What you need to do: Reproduce only what runs from the line containing "Where should I" to the line containing "Task: Click the Meta Tags label" in the records below, inclusive. Keep it exact, and keep the pictures out.
[[ Data for review open ]]
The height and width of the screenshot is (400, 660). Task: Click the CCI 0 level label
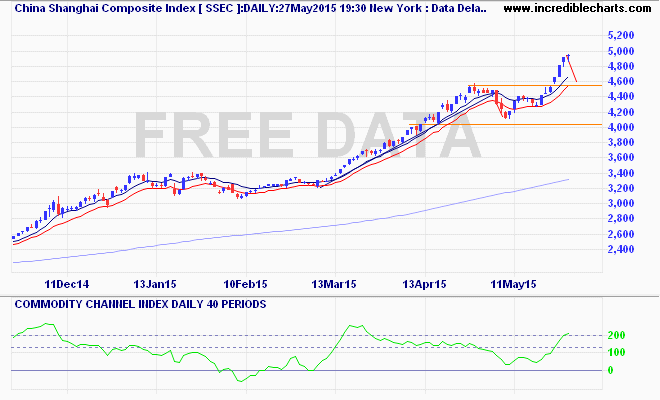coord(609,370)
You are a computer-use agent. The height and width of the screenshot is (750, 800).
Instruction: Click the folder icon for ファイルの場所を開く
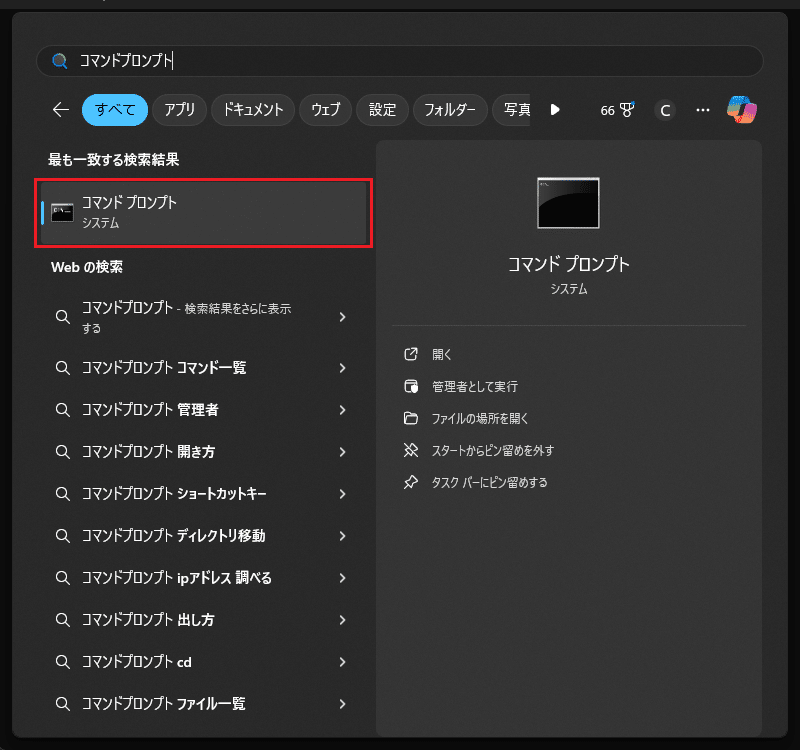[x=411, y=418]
[[ Data for review closed ]]
[[ Data for review open ]]
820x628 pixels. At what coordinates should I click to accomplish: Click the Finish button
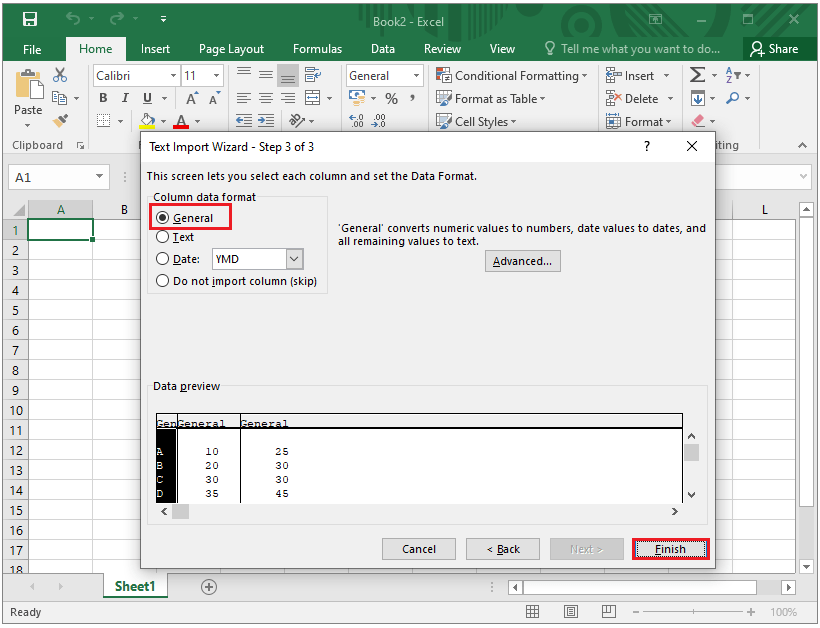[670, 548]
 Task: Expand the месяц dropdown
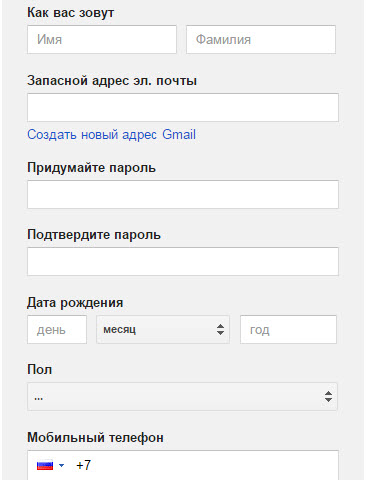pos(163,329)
[[ Data for review closed ]]
[[ Data for review open ]]
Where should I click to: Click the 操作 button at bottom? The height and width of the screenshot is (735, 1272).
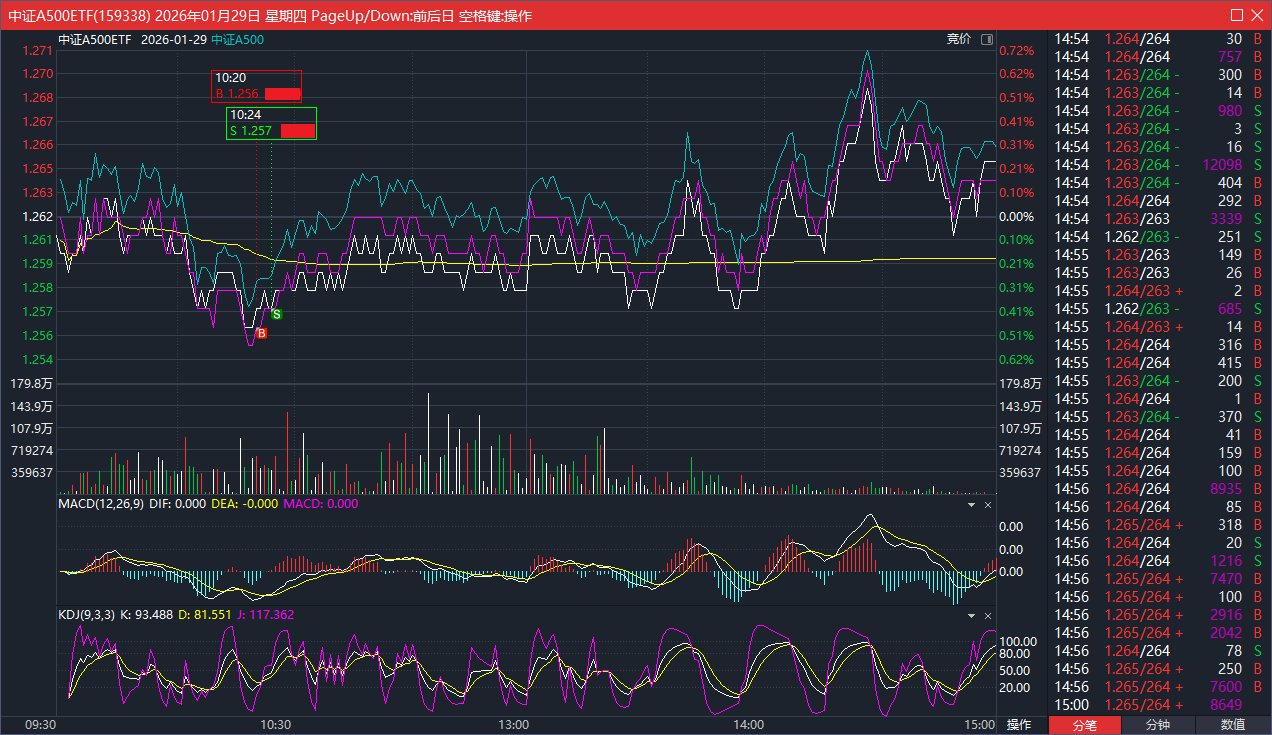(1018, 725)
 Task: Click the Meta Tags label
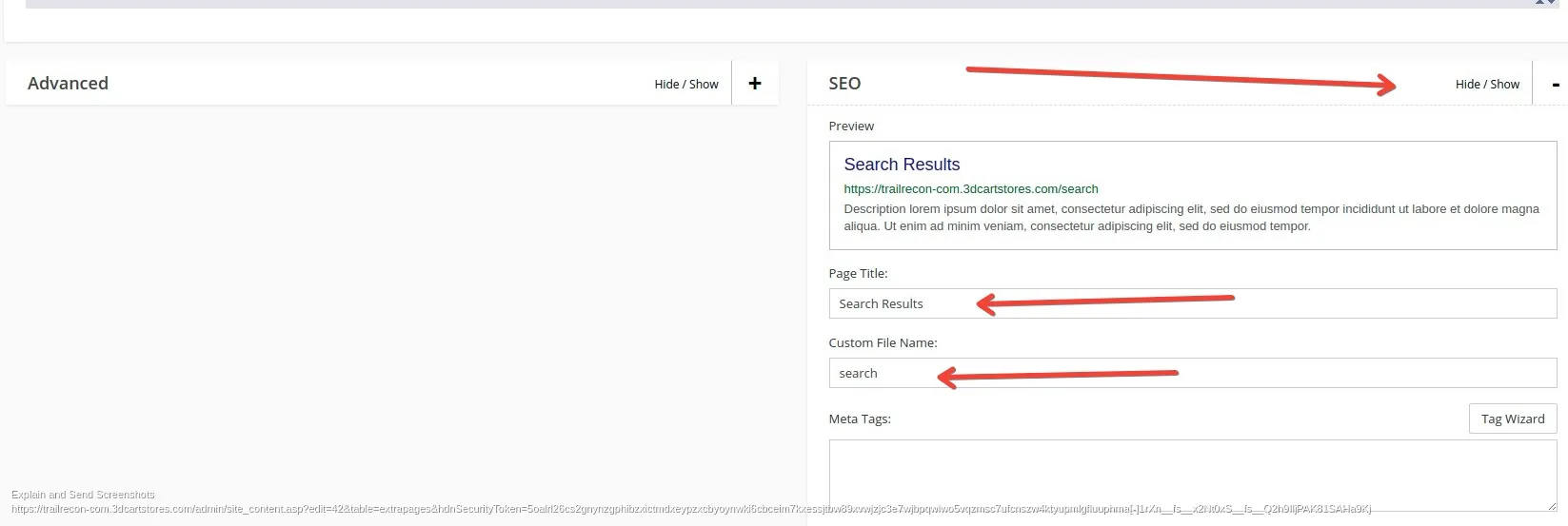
[[ Data for review closed ]]
Answer below:
Where should I click to: Click the 操作 button at bottom? The height and width of the screenshot is (735, 1272).
(1018, 725)
 Task: Click the Meta Tags label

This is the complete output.